Work item = Only the tail of the listing is wanted: the line containing "This screenshot has height=767, width=958." and all after it, repeated exactly, pictures omitted.

Exercise inputs =
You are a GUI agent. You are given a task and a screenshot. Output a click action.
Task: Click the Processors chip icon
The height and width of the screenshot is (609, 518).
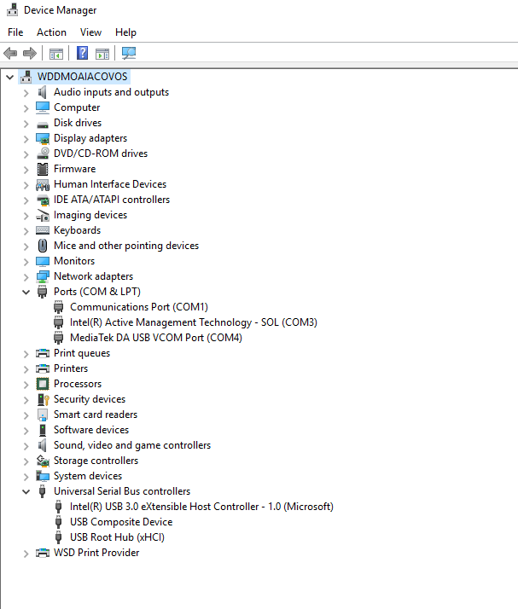(x=43, y=384)
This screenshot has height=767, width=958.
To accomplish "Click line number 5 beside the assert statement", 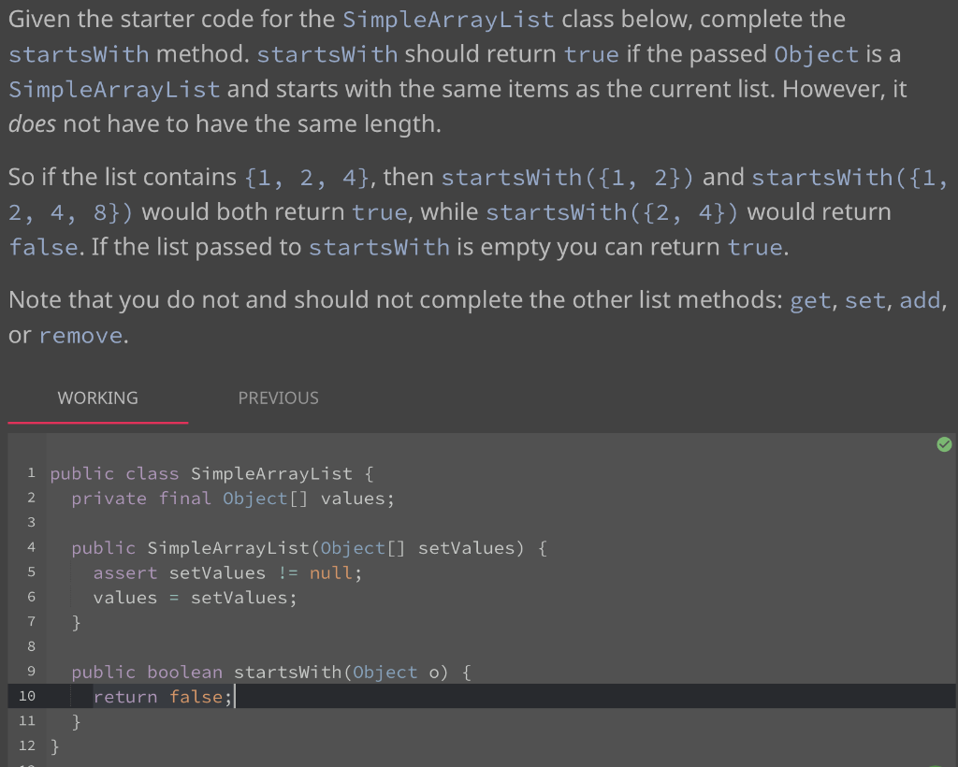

Response box =
This screenshot has height=767, width=958.
To accomplish "Click line number 5 beside the assert statement", 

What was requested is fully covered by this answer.